J’ai été longtemps compagne de lutte de votre formation. Féministe et femme de gauche, je vous ai soutenue dans  vos combats passés. Mais je me pose comme beaucoup de nos concitoyens, de graves  questions. Vous allez le 9 juillet ouvrir comme chaque année, les portes de la Mairie de notre capitale  à cette nuit du Ramadan qui célèbre une coutume religieuse.  Une Mairie, symbole de la république, est-elle le lieu d’une fête religieuse ?  Cette « célébration »  nous coûte à nous contribuables parisiens 70 000 euros. La Mairie est la maison du peuple laïque, elle ne saurait accueillir des manifestations de type confessionnel. Dans le même esprit , la municipalité  a attribué 1,3 de subvention à l’ICI, Institut des cultures islam.  Est-on bien en République française ? Par quel dévoiement de la laïcité, chèrement conquise au terme de siècles de guerres de  religion,  en est on arrivé là ?  La laïcité n’est pas un gadget  à tiroir, qu’on ouvre à la demande. C’est une grande et belle idée qui symbolise le progrès de notre espèce sur les obscurantismes.  Elle forme avec l’égalité et la liberté le triptyque indissociable de l’idéal républicain. Il est incompatible avec l’esprit des religions, fondé sur la foi immobile.

Au nom de toutes ces femmes et hommes qui n’ont pas accès à une parole censurée de fait, je vous dis mon inquiétude et mon désarroi. Je n’ai pas combattu pour le droit des femmes pendant plus de quarante ans pour voir reconnue et célébrée une idéologie, plus encore qu’une religion, l’islam, qui pratique la ségrégation de tout un sexe. Je ne me suis pas battue pour le respect de l’égalité et la justice, pour qu’on m’enjoigne de respecter une religion, fondée  plus que les autres sur  l’intolérance et l’esprit de domination. Le respect ne se décrète pas, il se mérite. Je ne saurai respecter ce que m’enjoint la foi, c’est la raison qui guide ma reconnaissance.
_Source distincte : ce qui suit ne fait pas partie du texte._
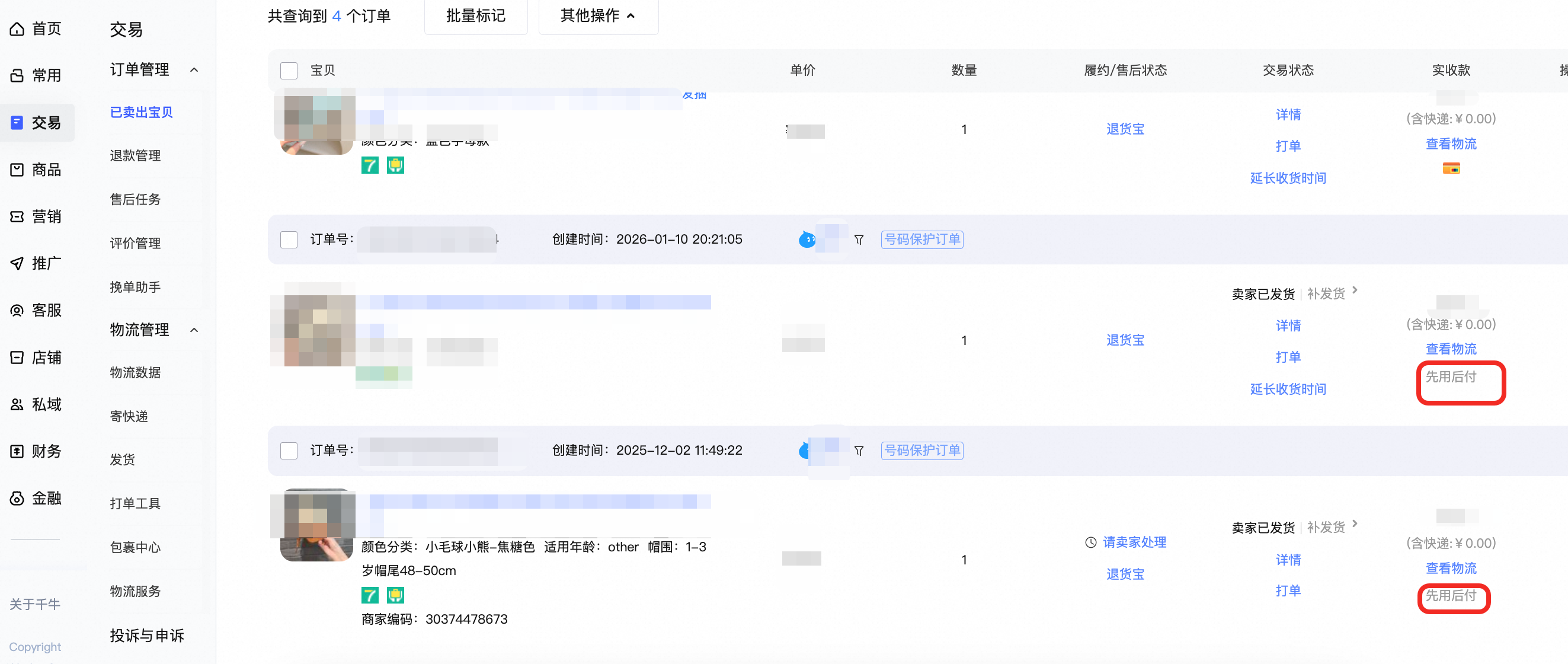
Task: Open 退款管理 in the side menu
Action: tap(135, 155)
Quand donc la gauche que vous représentez sortira-t-elle de son aveuglement ? Celui-ci nous vaut l’avancée inexorable du FN et la montée de l’exaspération pour le moment, silencieuse, de tout un peuple qui se sent relégué et ignoré par vous ? Préférer les autres aux siens conduit à la violence des uns contre les autres. Madame, je suis comme vous, fille d’immigrés, mais je me sens appartenir pleinement à cette France qui a accueilli mes parents et m’a permis d’échapper à un sort peu enviable dans mon pays d’origine, la Russie, comme dans ceux où j’ai passé mon enfance, Maroc et Afrique noire.

Madame la Maire, à défaut de  vous avoir convaincue, j’espère vous avoir touchée.

Anne  Zelensky, présidente de la Ligue du Droit des femmes.